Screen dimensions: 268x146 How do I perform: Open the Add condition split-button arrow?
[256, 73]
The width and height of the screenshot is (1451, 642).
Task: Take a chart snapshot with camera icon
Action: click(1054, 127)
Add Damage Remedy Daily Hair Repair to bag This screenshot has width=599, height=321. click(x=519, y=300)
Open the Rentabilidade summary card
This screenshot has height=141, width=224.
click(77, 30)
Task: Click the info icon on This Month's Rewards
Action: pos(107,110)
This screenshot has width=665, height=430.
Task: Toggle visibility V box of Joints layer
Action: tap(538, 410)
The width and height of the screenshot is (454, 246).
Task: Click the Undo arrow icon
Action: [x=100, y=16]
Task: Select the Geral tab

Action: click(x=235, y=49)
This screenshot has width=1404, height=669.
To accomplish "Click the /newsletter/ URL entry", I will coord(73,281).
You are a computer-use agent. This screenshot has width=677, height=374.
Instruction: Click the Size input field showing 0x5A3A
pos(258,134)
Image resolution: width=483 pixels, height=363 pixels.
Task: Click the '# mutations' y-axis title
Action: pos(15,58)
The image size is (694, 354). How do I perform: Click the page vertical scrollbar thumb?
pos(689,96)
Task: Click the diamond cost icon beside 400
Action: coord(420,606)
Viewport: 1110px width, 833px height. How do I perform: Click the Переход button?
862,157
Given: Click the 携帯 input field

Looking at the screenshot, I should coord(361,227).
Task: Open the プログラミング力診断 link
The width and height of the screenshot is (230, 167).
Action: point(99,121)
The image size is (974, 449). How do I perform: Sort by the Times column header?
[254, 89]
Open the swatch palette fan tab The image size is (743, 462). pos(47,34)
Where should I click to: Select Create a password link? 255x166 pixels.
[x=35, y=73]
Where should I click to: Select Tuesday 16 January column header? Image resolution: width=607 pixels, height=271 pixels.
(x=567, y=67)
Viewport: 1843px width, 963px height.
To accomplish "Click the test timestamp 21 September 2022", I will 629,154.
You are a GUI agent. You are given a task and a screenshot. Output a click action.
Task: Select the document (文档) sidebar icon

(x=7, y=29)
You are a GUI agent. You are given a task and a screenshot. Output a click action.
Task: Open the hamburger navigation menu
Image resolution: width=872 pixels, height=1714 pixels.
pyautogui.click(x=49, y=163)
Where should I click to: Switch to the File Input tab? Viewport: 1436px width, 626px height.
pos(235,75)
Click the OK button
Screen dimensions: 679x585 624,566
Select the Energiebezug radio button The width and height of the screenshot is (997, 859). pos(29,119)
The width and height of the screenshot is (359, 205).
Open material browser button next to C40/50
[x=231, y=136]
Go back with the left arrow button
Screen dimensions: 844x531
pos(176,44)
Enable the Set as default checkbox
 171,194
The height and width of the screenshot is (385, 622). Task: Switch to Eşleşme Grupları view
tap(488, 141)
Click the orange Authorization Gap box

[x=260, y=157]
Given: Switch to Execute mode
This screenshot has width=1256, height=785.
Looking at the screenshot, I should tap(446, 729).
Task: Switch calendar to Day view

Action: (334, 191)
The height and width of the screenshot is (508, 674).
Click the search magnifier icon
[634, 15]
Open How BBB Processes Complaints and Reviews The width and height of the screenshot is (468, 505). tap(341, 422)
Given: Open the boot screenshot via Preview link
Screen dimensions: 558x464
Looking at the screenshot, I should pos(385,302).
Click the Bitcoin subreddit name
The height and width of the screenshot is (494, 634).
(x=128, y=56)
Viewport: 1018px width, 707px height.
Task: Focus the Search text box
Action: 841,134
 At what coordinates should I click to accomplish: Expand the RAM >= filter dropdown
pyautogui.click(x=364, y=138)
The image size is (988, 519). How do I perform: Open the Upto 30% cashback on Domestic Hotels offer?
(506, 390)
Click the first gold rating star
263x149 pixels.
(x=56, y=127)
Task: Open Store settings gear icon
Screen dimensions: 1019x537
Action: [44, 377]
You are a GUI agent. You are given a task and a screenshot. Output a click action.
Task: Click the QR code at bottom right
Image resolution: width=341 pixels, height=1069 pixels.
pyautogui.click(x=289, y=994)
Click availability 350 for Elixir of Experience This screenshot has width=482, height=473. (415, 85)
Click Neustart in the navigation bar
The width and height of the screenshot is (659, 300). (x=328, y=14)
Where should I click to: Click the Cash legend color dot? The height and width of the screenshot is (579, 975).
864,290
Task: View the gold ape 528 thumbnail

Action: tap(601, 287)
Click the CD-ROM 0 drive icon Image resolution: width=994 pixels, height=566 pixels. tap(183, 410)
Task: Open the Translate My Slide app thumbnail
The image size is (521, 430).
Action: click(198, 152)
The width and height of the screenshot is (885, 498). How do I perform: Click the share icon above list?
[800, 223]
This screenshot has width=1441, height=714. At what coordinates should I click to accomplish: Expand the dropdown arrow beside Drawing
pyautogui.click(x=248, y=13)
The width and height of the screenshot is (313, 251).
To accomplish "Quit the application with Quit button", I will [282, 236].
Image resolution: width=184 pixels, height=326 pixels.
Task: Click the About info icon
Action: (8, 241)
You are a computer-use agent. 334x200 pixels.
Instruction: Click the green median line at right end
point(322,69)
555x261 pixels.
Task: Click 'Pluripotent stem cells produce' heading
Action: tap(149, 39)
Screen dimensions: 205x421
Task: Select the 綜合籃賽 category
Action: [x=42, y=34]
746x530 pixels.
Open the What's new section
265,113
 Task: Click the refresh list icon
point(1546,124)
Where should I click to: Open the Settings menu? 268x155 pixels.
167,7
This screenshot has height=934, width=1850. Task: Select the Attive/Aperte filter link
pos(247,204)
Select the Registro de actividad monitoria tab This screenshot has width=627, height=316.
==========
What you need to do: Each line of the data that holds "computer" should be copied.

Answer box:
You are a computer-use agent. This screenshot has width=677, height=374.
You are a computer-use agent. 334x200 pixels.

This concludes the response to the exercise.